Vaultsmith is designed so the agent proposes work before it applies work.

Typical flow:

```bash
vsm run -- "강의 영상 링크 정리해줘"
vsm review
vsm approve
vsm apply
```

Useful follow-up commands:

```bash
vsm status
vsm tail
vsm sessions
vsm resume <session-id>
```

Behavior notes:

- `vsm run` attaches by default so you can respond to trust prompts and other interactive agent questions
- `vsm run --detach -- "..."` keeps the run in the background and prints recent tmux output
- `vsm apply` does not patch files itself; it re-dispatches the approved session to the underlying agent and then expects a `receipt.md`

## What gets written into a vault

Running `vsm setup <vault>` creates a small control plane inside the target vault:

```text
.vaultsmith/
  config.toml
  instructions/
    codex.md
    claude.md
  memory/
    vault-summary.md
  roles/
    input-agent.md
    vault-analyst.md
    research-scout.md
    draft-agent.md
    consistency-reviewer.md
  sessions/
    <session-id>/
      session.json
      proposal.md
      approval.md
      receipt.md
      changes.json
AGENTS.md
CLAUDE.md
```

Session files matter:

- `session.json`: metadata, mode, runtime state, approval state
- `proposal.md`: short proposed plan and draft output before edits are applied
- `approval.md`: approval checkpoint
- `receipt.md`: short execution summary after apply
- `changes.json`: proposed operations payload when the session provides one

## Command overview

```bash
vsm setup <path>          # initialize Vaultsmith in a vault
vsm chat [path]           # start an interactive agent session
vsm run [path] -- "..."   # start a one-shot request
vsm status [session-id]   # inspect current or selected session
vsm tail [session-id]     # show recent tmux output
vsm review [session-id]   # print proposal.md
vsm approve [session-id]  # mark session approved
vsm apply [session-id]    # dispatch approved work
vsm sessions              # list recent sessions
vsm resume <session-id>   # re-attach to tmux session
vsm alias enable vs       # install a shorthand shell alias
```

## Philosophy

Vaultsmith is opinionated in a few ways.

### 1. Inspect before generating

The vault is the source of truth. The agent should look at local evidence before inventing a structure or style.

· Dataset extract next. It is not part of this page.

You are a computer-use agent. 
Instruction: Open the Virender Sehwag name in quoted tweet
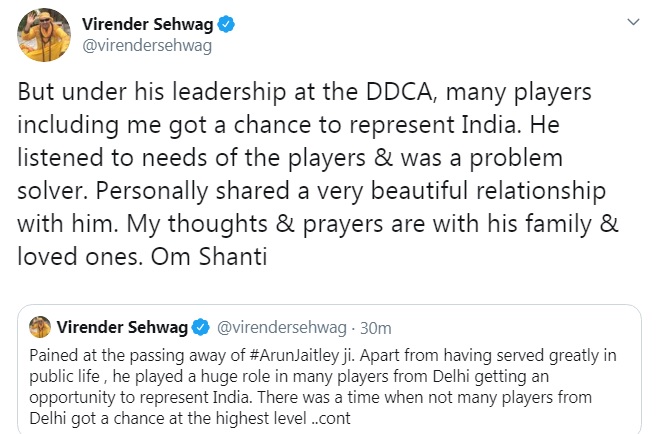[x=122, y=327]
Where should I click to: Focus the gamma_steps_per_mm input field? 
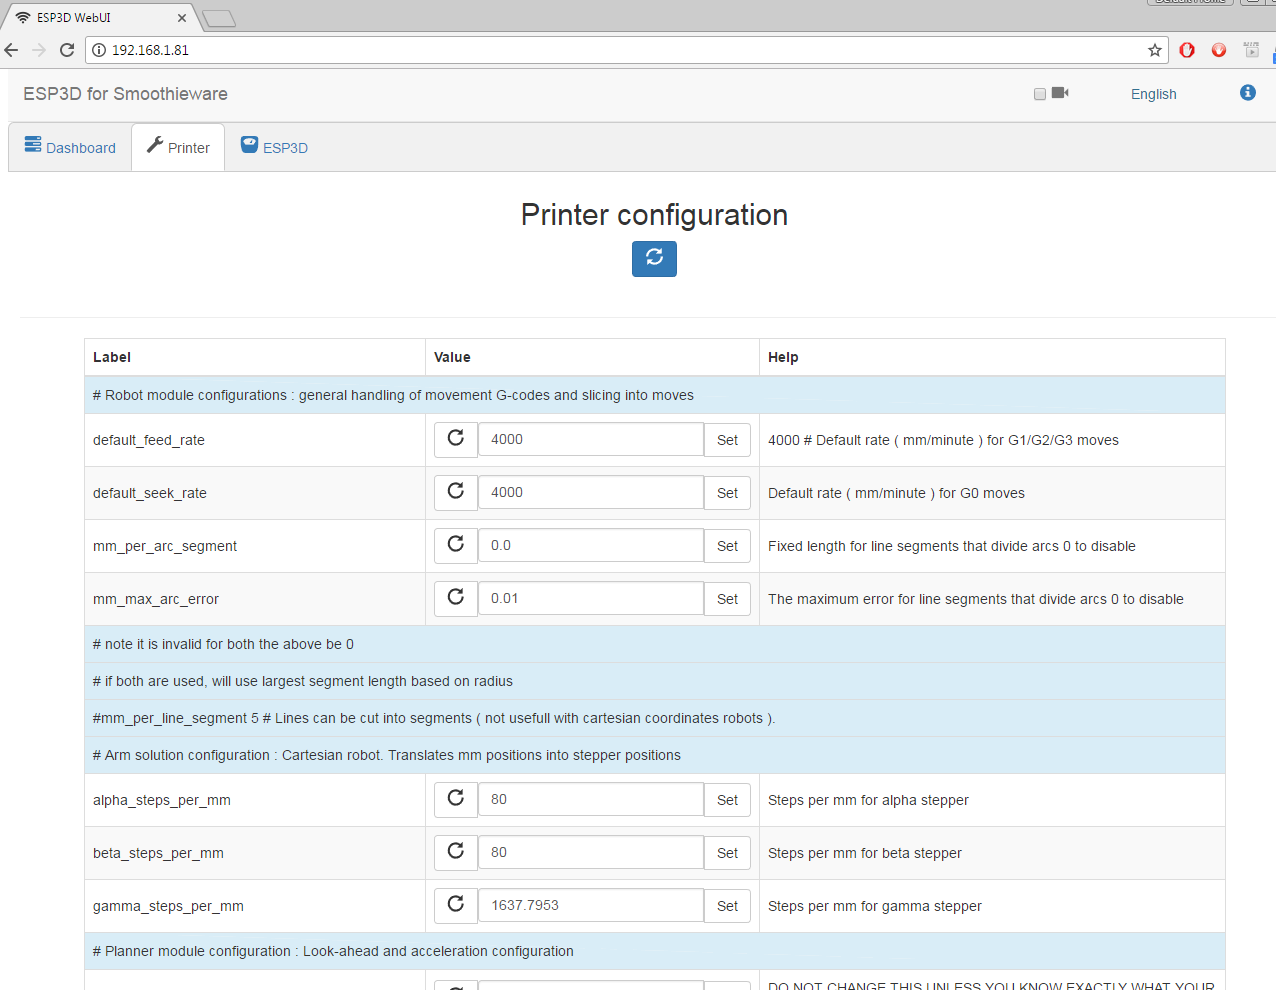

### 2. Small context beats full-vault scans

For most requests, a few relevant notes are better than a noisy global survey.

### 3. Review before apply

Users should be able to inspect, reject, or refine proposed changes before the agent edits the vault.

### 4. Minimal edits over dramatic rewrites

Most vault work is maintenance, not greenfield writing. The safe default is a narrow change.

## Current scope vs. direction

Current scope:

- local CLI
- tmux-backed agent launch
- vault bootstrap files
- review-first session workflow
- basic session state and approval handling

Planned direction:

- stronger vault-style profiling
- better note placement and naming inference
- more explicit explanation for why a note was titled or placed a certain way
- better support for recurring note families like meetings, research notes, and project updates

## Development

Run tests:

```bash
cd Vaultsmith
source .venv/bin/activate  # or the virtualenv you use for local development
pytest -q
```

Smoke test against a temporary vault:

```bash
mkdir -p /tmp/vsm-smoke-vault
vsm setup /tmp/vsm-smoke-vault
cd /tmp/vsm-smoke-vault
vsm run -- "테스트 노트를 하나 만들고 지금 vault 상태를 설명해줘"
```

## Status

Vaultsmith is early, but the direction is deliberate.

The goal is not to bolt AI onto Obsidian. The goal is to make an agent operate inside a vault with enough structure, memory, and review pressure that the output starts to feel like it belongs there.